# Monatskalender zum Auswählen eines Datums



## uafsc (17. Oktober 2007)

Hallo, ich möchte gerne einen Kalender des aktuellen Monats darstellen, in dem man den aktuellen Tag auswählen kann, welcher dann ins Formularfeld geschrieben wird.
Auch sollte man unten mit einem Pfeilchen den nächsten bzw. letzten Monat auswählen können...
Und das Ganze sollte nicht lange dauern zum Laden, also so wie im Beispiel...

Beispiel:
http://deutsch.hotels.com/hotel-italien/hotel-florenz/


Ich habe bei selfhtml etwas gefunden, doch die Funktion, um in den nächsten bzw. übernächsten bzw. letzten etc. Monat zu wechseln bring ich nicht mit rein  und ich kann den "Monatskalender" zwar ausgeben, aber nicht so wie es im Beispiel ist, wie ich es mir wünsche..
Auch habe ich die Übernahme des gewählten Tages in das Formularfeld nohc nicht hingekriegt...
Kann mir dabei jemand helfen?!


----------



## Rambomaster (17. Oktober 2007)

http://www.mattkruse.com/javascript/calendarpopup/

Da gibt es ganz viele verschiedene Arten von Kalender. Ich glaube da findest du bestimmt was. 

Gruss Rambomaster


----------



## uafsc (17. Oktober 2007)

Vielen Dank für deinen genialen Link, genau das wollte ich


----------

*Vorliegende Daten*
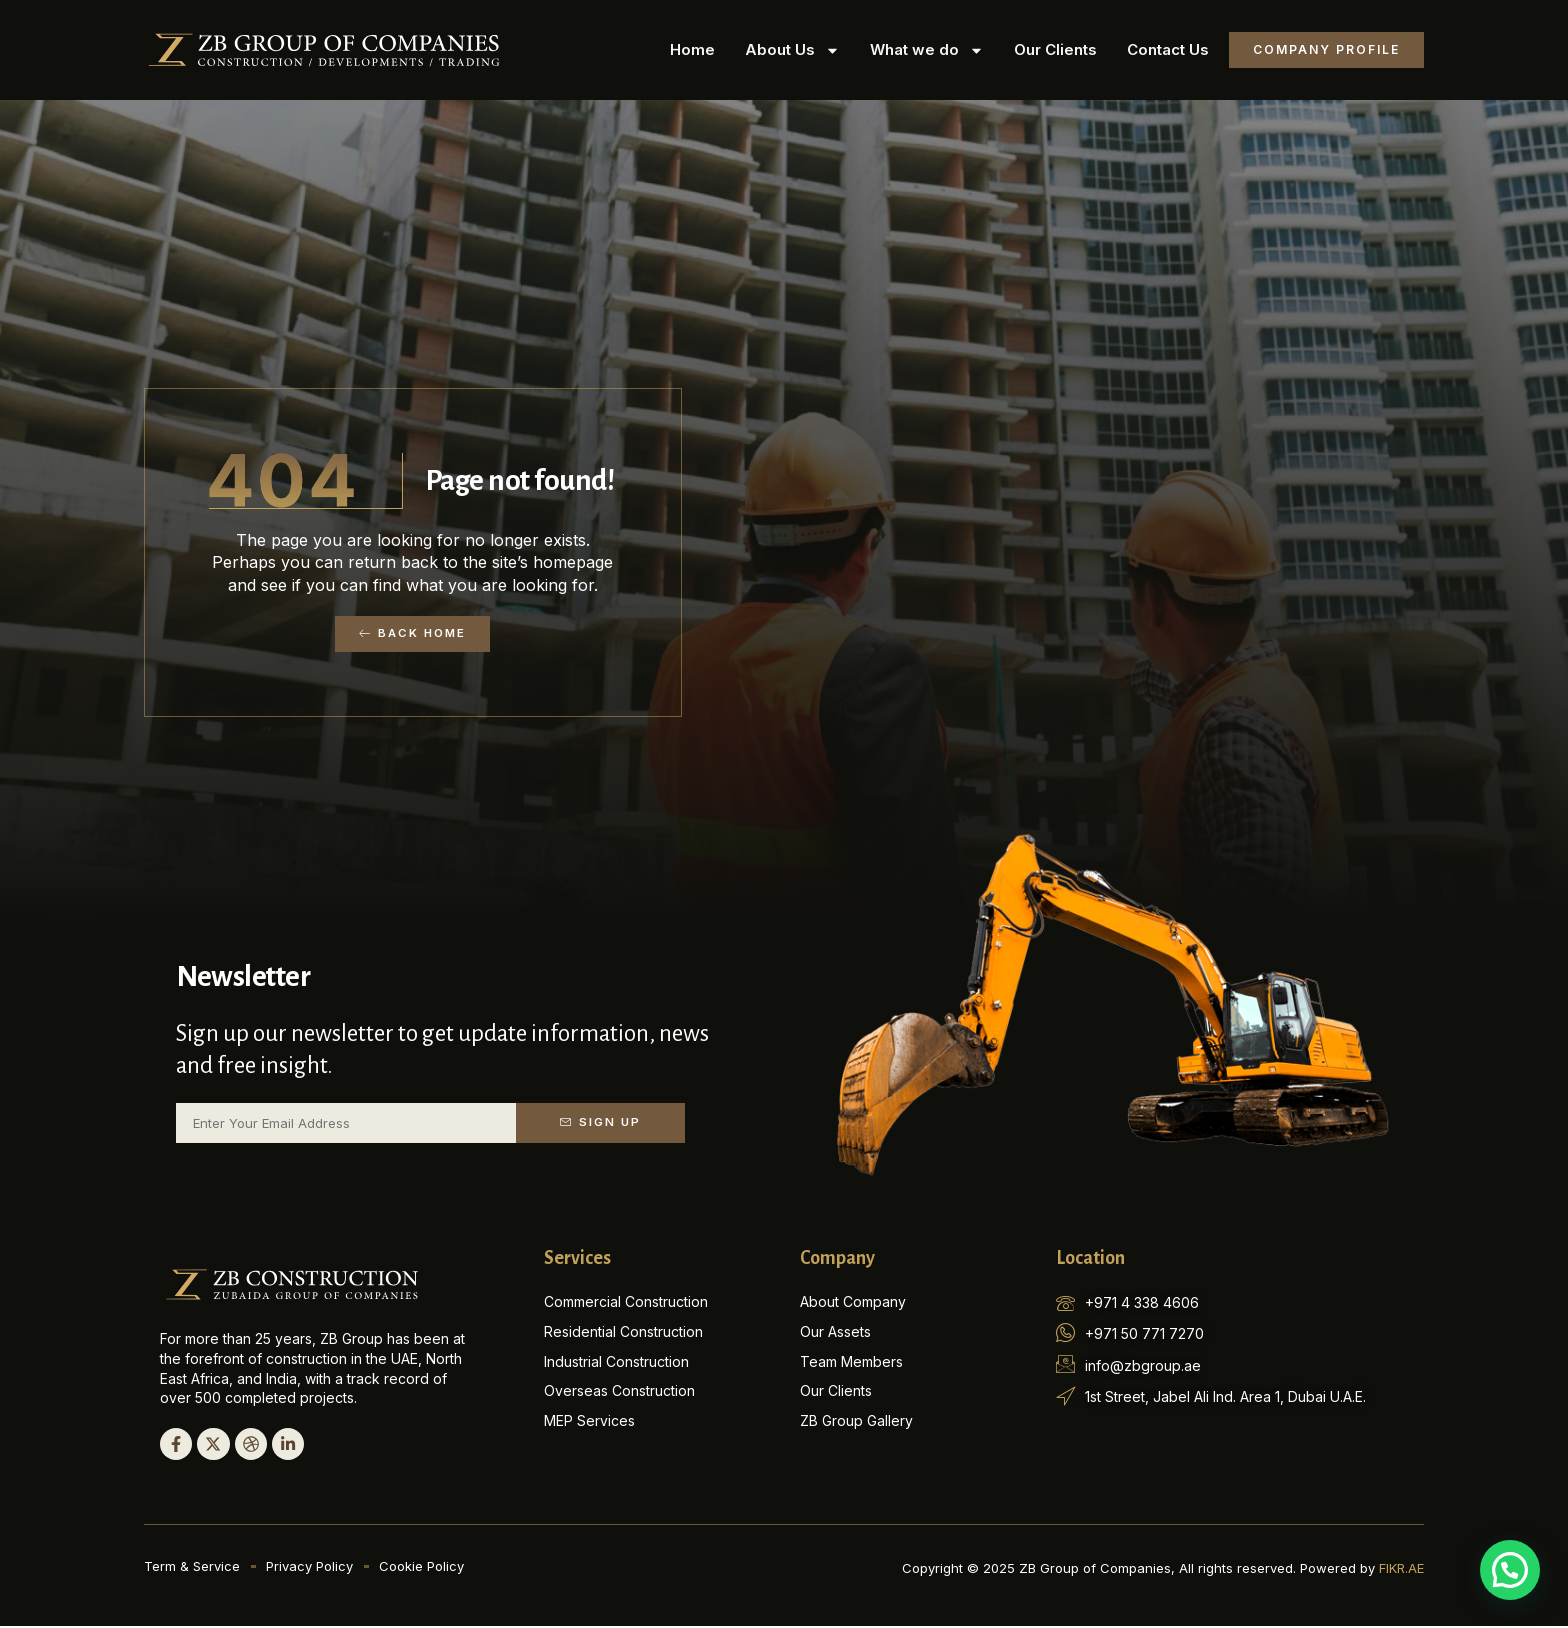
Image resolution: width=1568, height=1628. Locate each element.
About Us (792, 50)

*Arbeitsauftrag*
Was soll laut Textauszug mit dem Tag geschehen, den man im Kalender auswählt?

*Lösung*
Er soll ins Formularfeld geschrieben werden.